# TEXT PROVIDED
*-*-*
"Why life isn’t meant to be fair": Rachel Delahaye on her new book 'Splinters'
Fans of Rachel Delahaye’s gripping fiction will be thrilled to hear that her third book with Troika, Splinters, is now rolling off the printing presses and into a bookshop near you! To mark the book’s release, we caught up with the author to find out more about her thinking behind this incredible story - part teen angst, part adventure, part sci-fi / fantasy, part self-discovery - and more. Over to Rachel…
“Why can’t my life be like that? Life isn’t fair! I wish I could be different….”
When I was a teenager, I remember looking around and coveting what my friends had – longer legs, more relaxed parents, a natural position in the centre of attention. And now, having parented teens, I can see that nothing much has changed! In fact it’s possibly getting worse…. With Instagram providing a ‘Stepford’ presentation of perfect lives everywhere – young adults advertising their incredible travel destinations, fashion hauls and house parties – it’s no wonder depression and anxiety are on the rise and that most regular teenagers feel that life isn’t remotely fair, or that they’re doing something seriously wrong if their life isn’t pitch perfect.
*-*-*
# INFORMATION GIVEN

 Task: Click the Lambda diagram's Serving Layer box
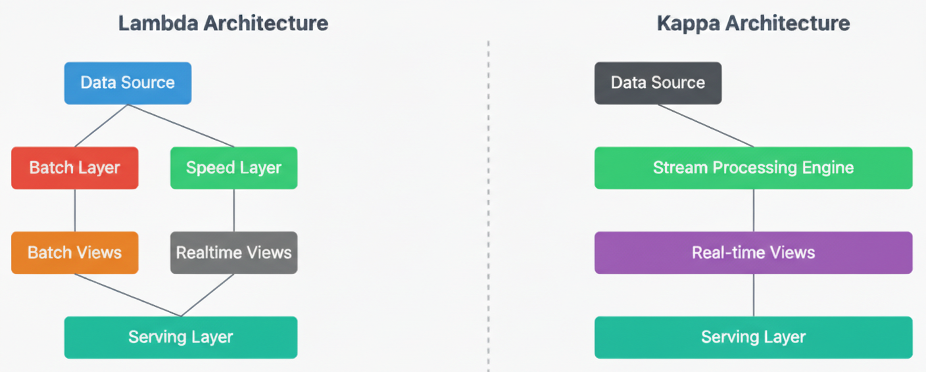coord(181,337)
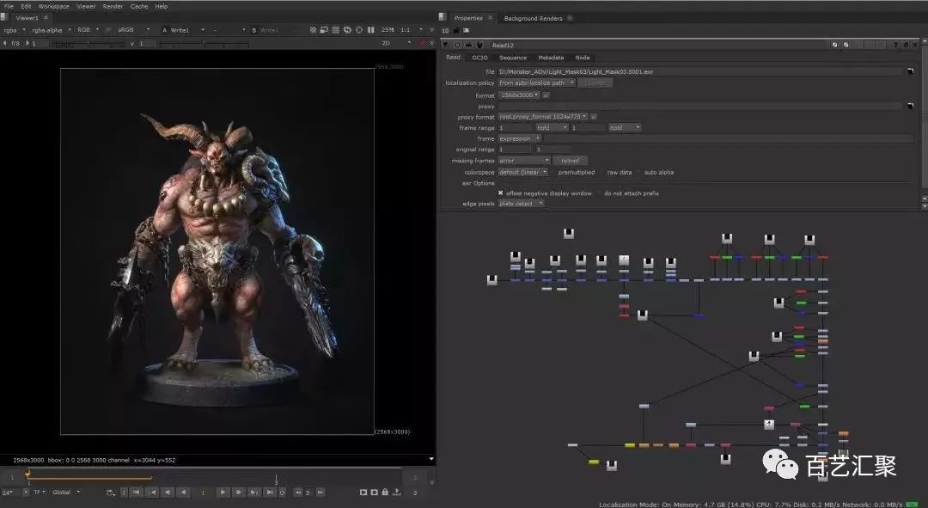Expand the missing frames error dropdown
Image resolution: width=928 pixels, height=508 pixels.
tap(523, 160)
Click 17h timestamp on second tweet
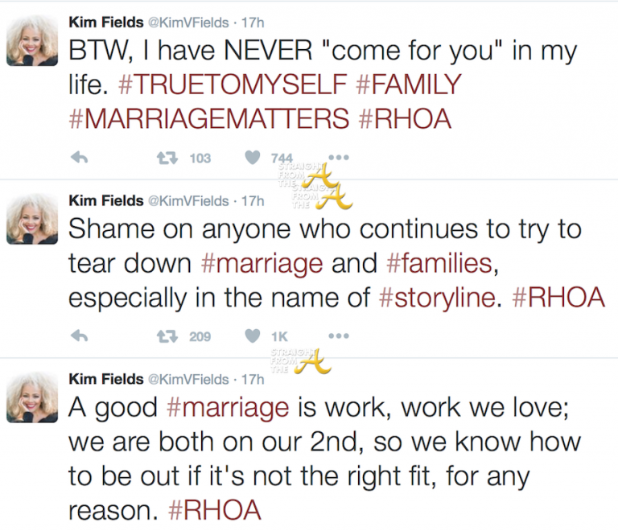The image size is (618, 531). 252,200
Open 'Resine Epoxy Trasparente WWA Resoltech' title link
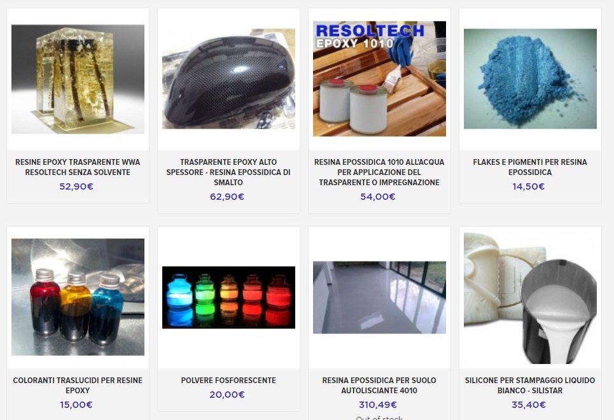This screenshot has width=614, height=420. click(x=78, y=167)
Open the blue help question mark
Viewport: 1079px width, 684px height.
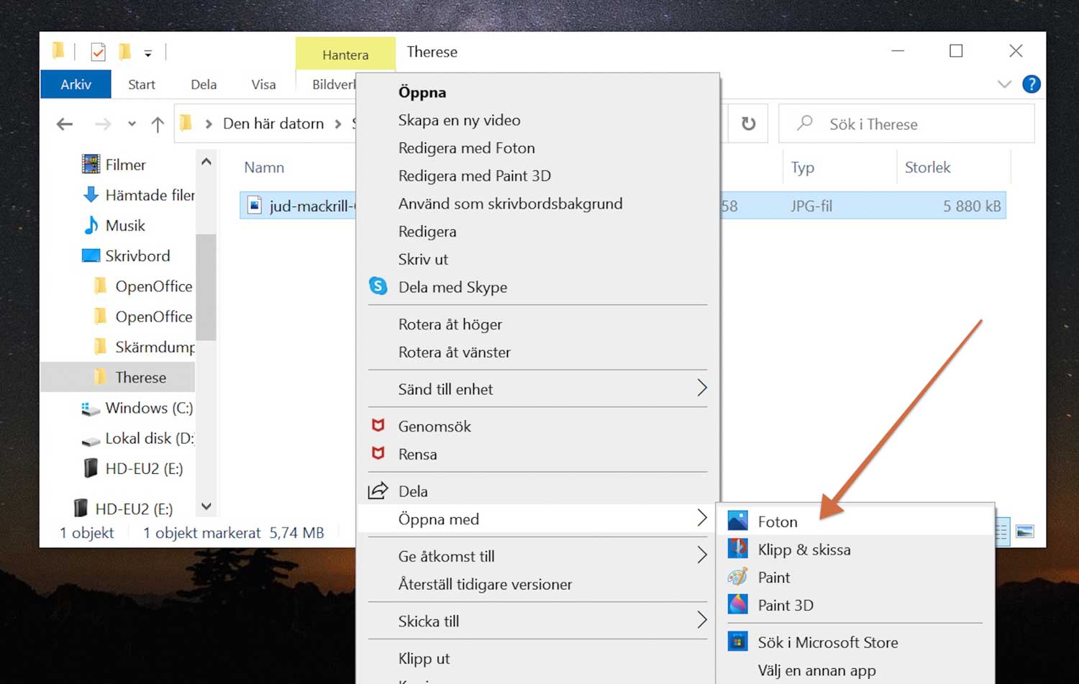pyautogui.click(x=1031, y=84)
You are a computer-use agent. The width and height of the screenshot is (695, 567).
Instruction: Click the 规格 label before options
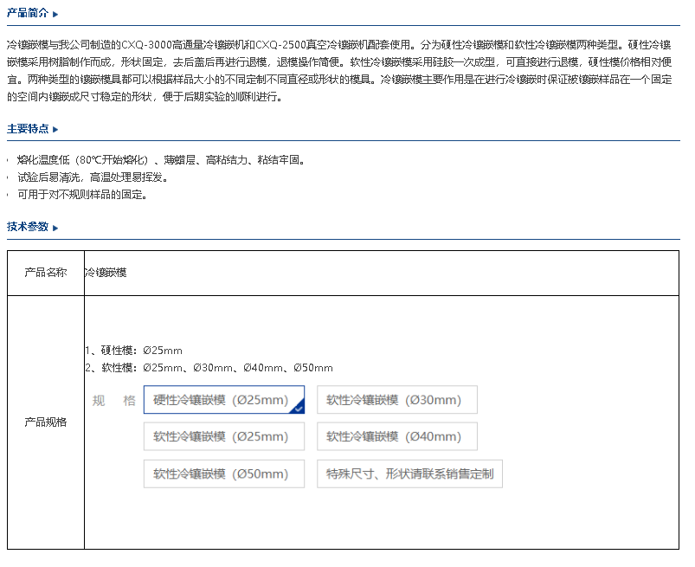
*-*-*
# SHORT TASK 1
List the things the author says she coveted in her friends as a teenager, according to the article about Rachel Delahaye's book.
# SHORT TASK 2
Rewrite the passage of the article about Rachel Delahaye's book starting at "When I was a" and ending at "isn’t pitch perfect.", replacing "Instagram" with "social media".
The records have no connection to the article about Rachel Delahaye's book.

# FULL SOLUTION 1
- longer legs
- more relaxed parents
- a natural position in the centre of attention

# FULL SOLUTION 2
When I was a teenager, I remember looking around and coveting what my friends had – longer legs, more relaxed parents, a natural position in the centre of attention. And now, having parented teens, I can see that nothing much has changed! In fact it’s possibly getting worse…. With social media providing a ‘Stepford’ presentation of perfect lives everywhere – young adults advertising their incredible travel destinations, fashion hauls and house parties – it’s no wonder depression and anxiety are on the rise and that most regular teenagers feel that life isn’t remotely fair, or that they’re doing something seriously wrong if their life isn’t pitch perfect.